### PROBLEM TO SOLVE:
Leaving the pictures aside, transcribe only and exactly the lines from the one with "The image size" through the end of the entries, both included.

Saved data entries
▬▬▬▬▬▬▬▬▬▬
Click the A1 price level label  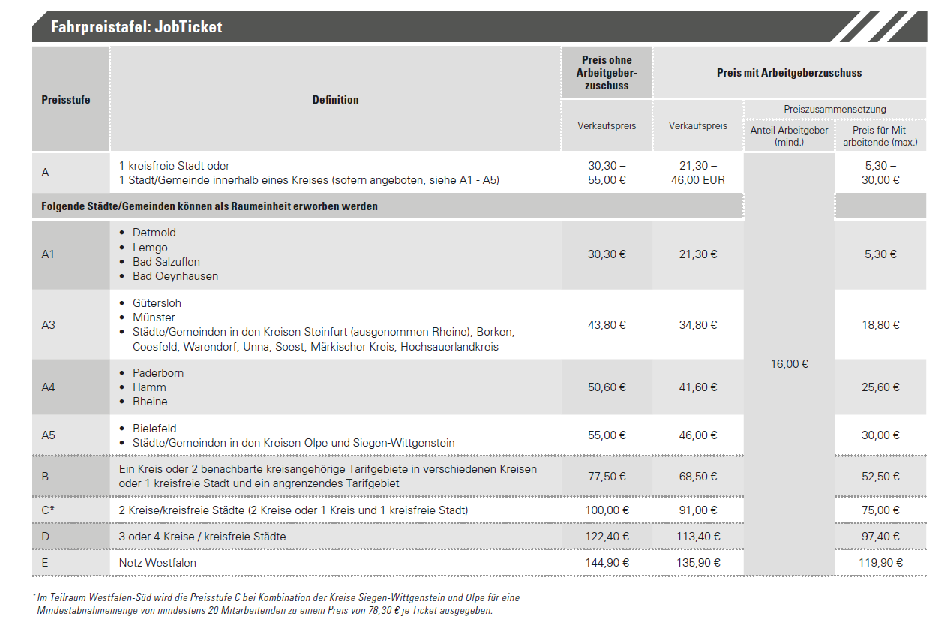click(x=48, y=255)
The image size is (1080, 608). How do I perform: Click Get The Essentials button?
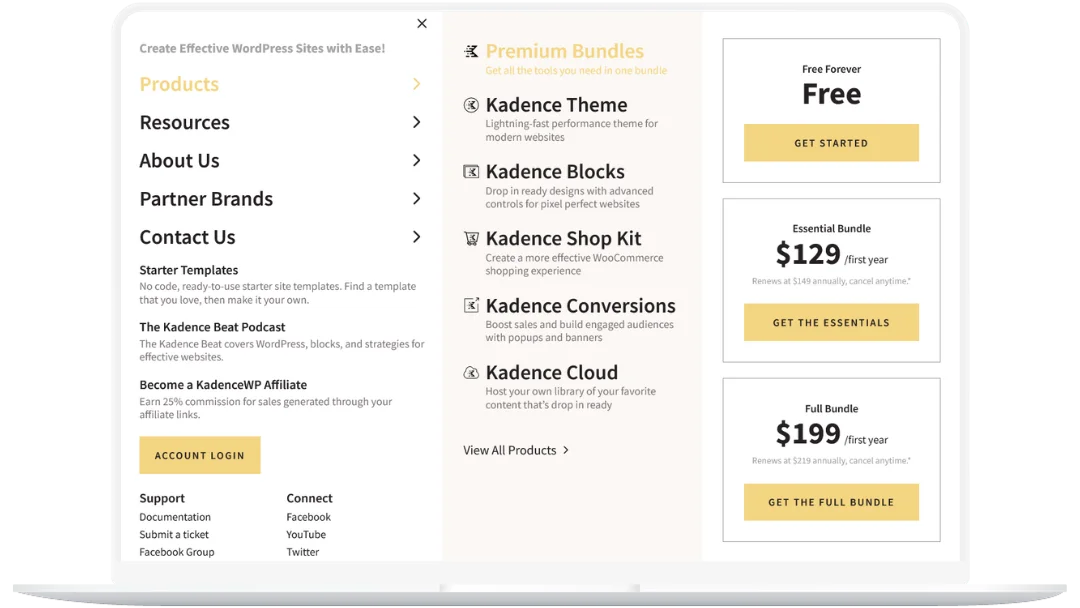pos(831,322)
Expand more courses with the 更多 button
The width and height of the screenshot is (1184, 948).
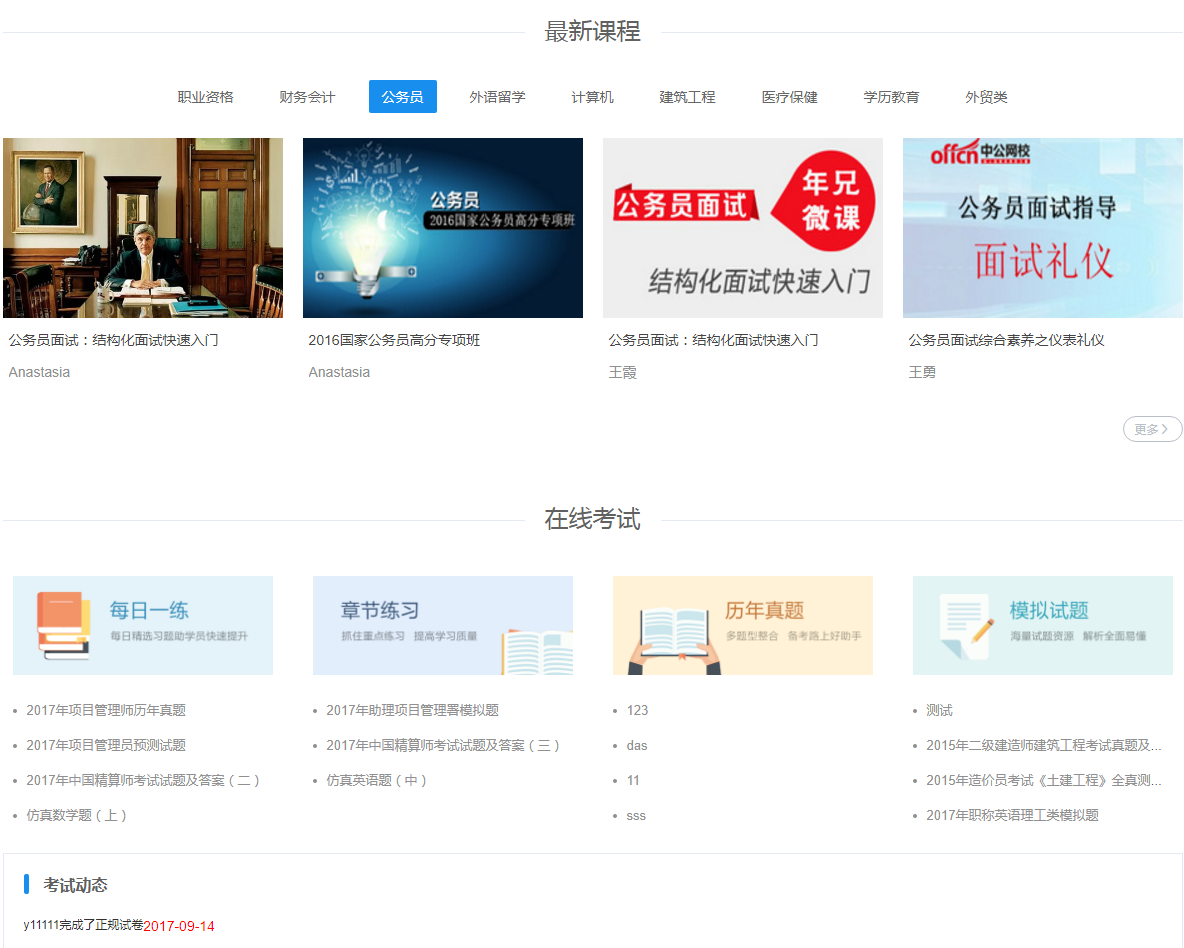(1152, 429)
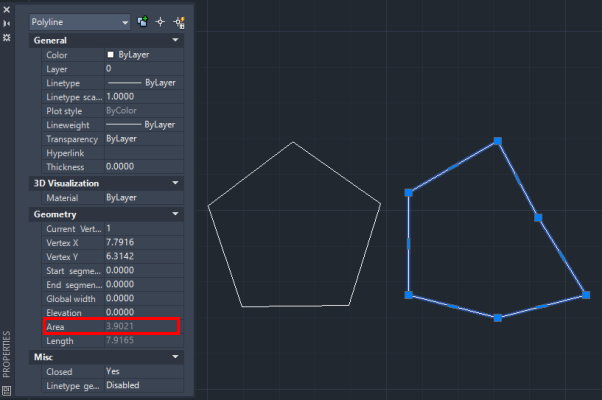
Task: Collapse the 3D Visualization section
Action: [176, 184]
▬▬▬▬▬▬▬▬▬▬
### FINISHED TASK:
The image size is (1080, 608). How do I perform: Click Get The Essentials button?
pos(831,322)
Expand more courses with the 更多 button
The width and height of the screenshot is (1184, 948).
(1152, 429)
Task: Collapse the 3D Visualization section
Action: [176, 184]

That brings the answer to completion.